══ INFORMATION GIVEN
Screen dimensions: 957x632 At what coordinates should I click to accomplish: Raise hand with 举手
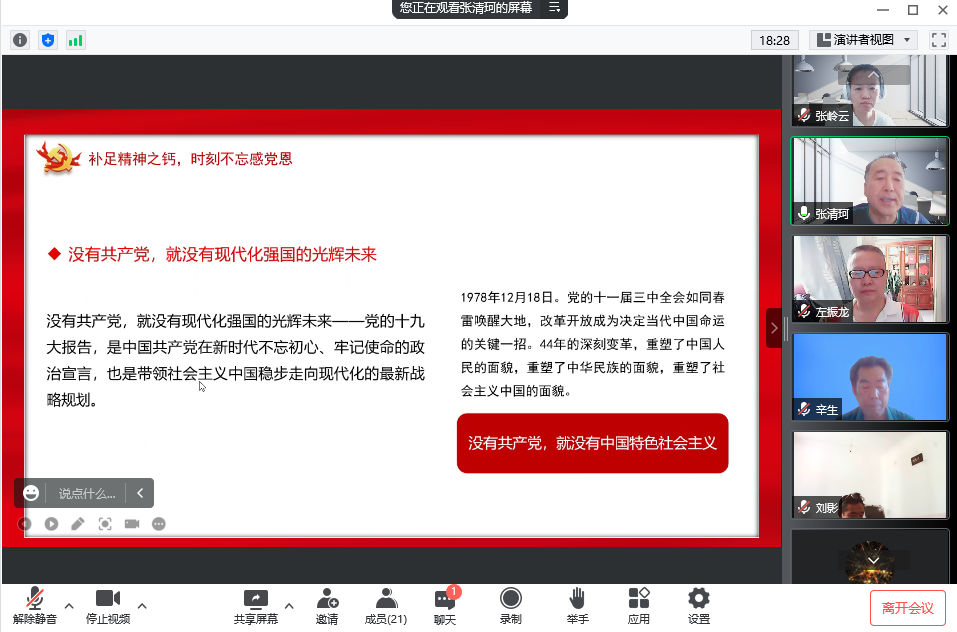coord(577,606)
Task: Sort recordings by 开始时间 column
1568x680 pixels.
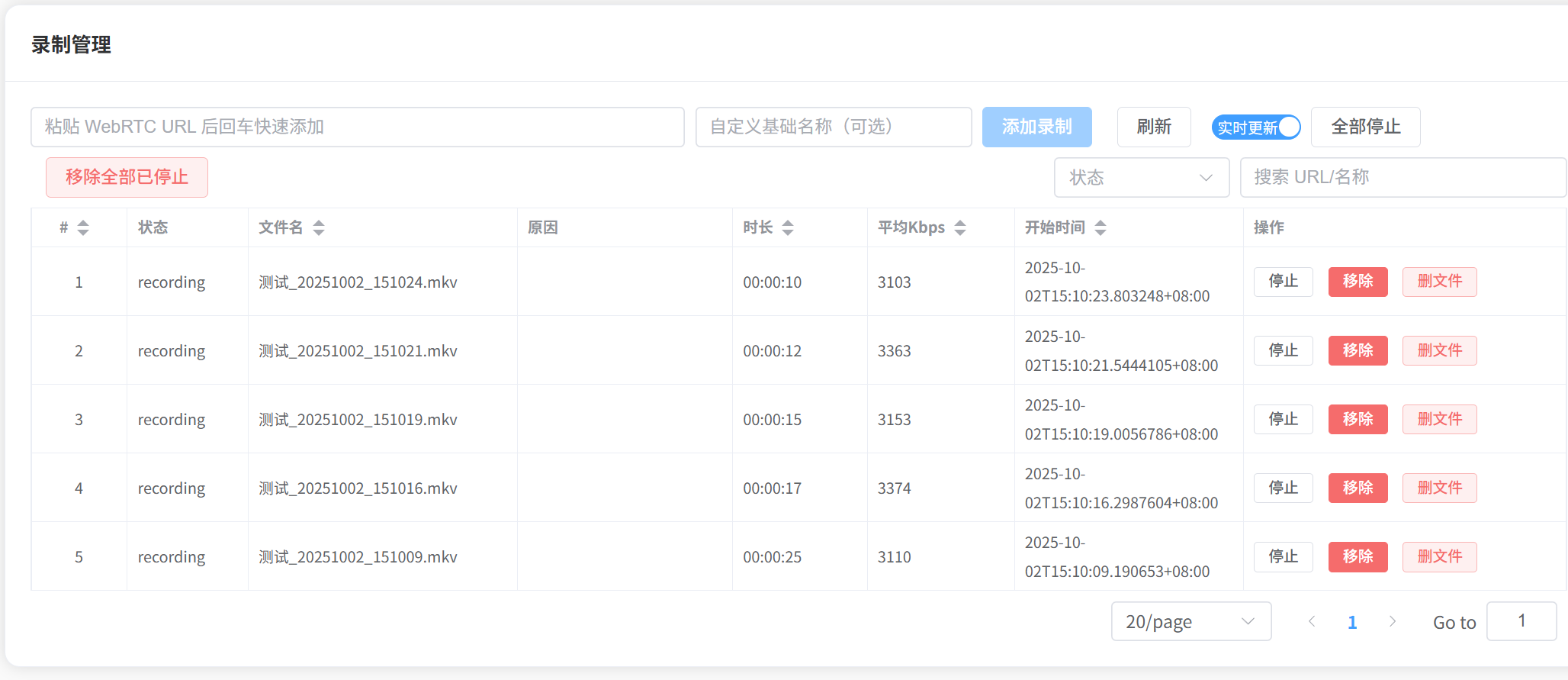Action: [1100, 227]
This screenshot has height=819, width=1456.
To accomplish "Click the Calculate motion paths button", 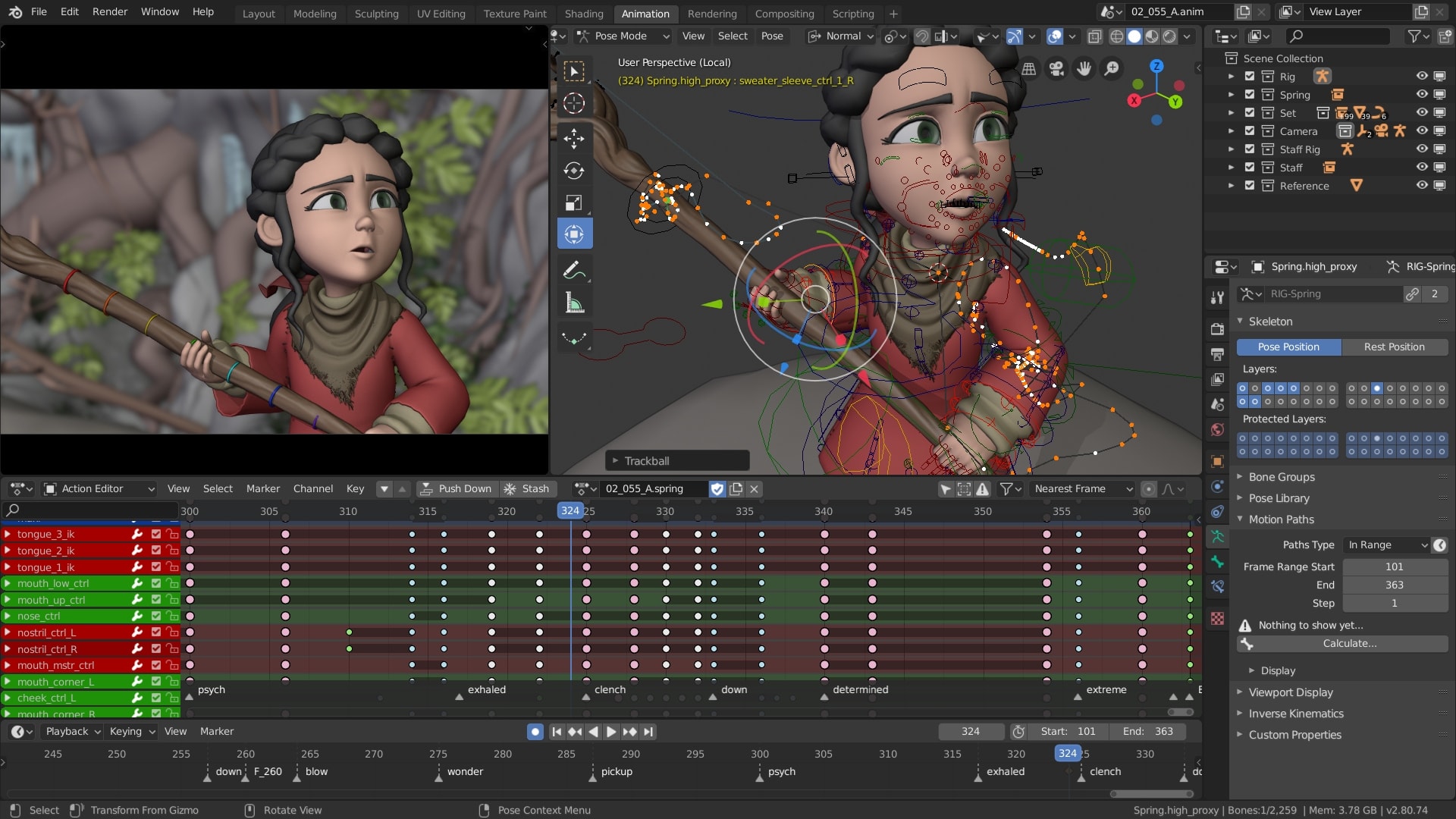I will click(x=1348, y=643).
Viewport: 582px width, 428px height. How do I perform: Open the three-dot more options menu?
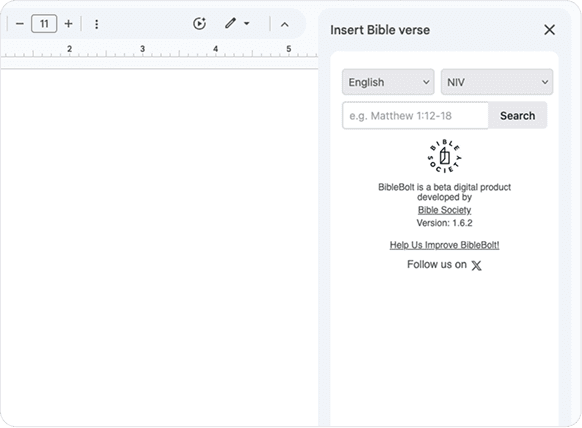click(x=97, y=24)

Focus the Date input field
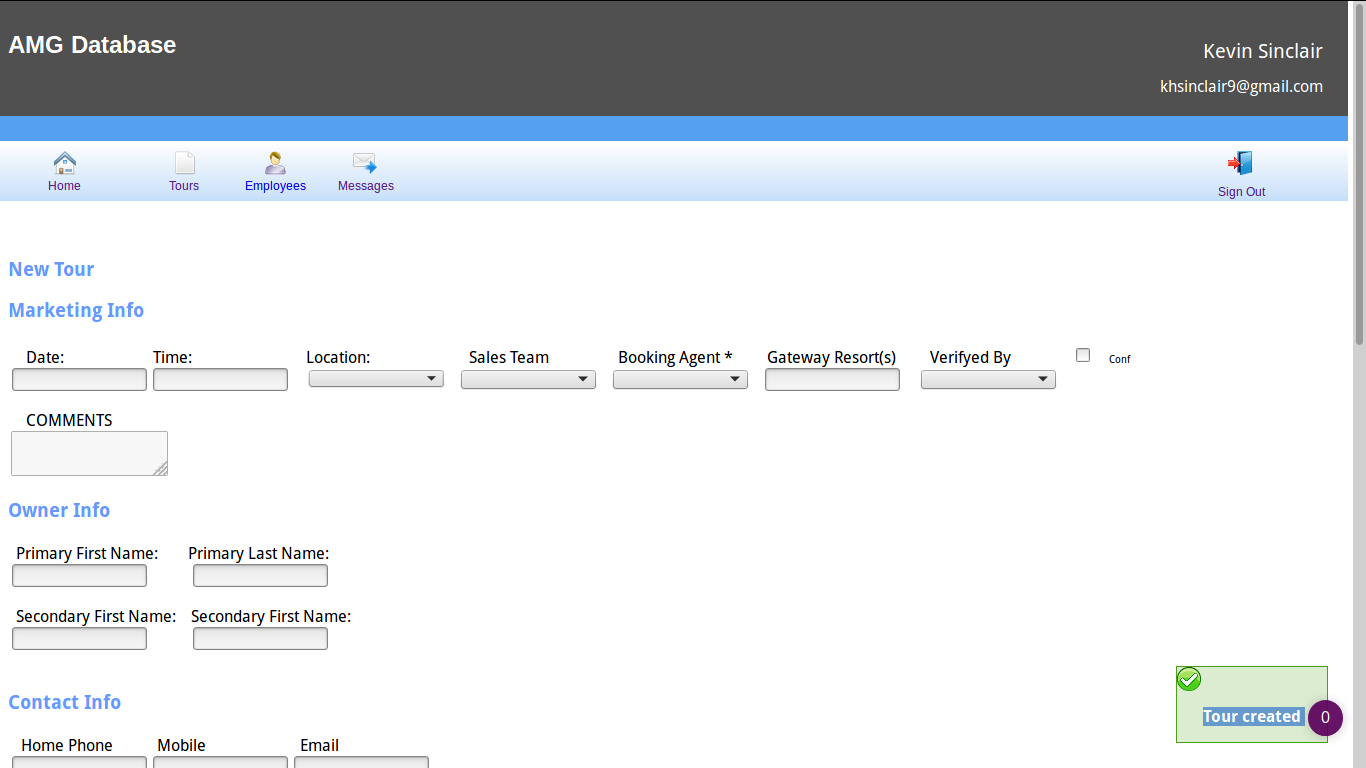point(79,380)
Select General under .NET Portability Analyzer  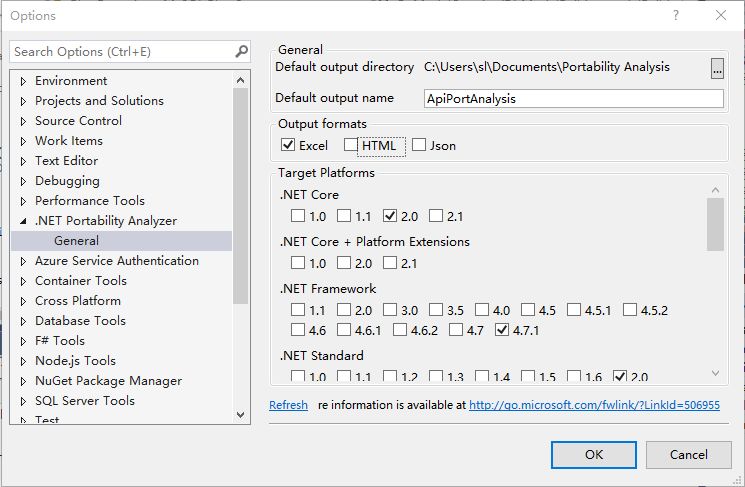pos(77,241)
════
### WHAT THE TASK REQUIRES
In the records above, find the line containing "This screenshot has height=819, width=1456." and output every line from the first through that one, exactly, omitting pictures.

### EXERCISE ANSWER
Screen dimensions: 957x632 At what coordinates should I click to accomplish: Raise hand with 举手
coord(577,606)
Task: Sort recordings by 开始时间 column
1568x680 pixels.
Action: [1100, 227]
This screenshot has height=819, width=1456.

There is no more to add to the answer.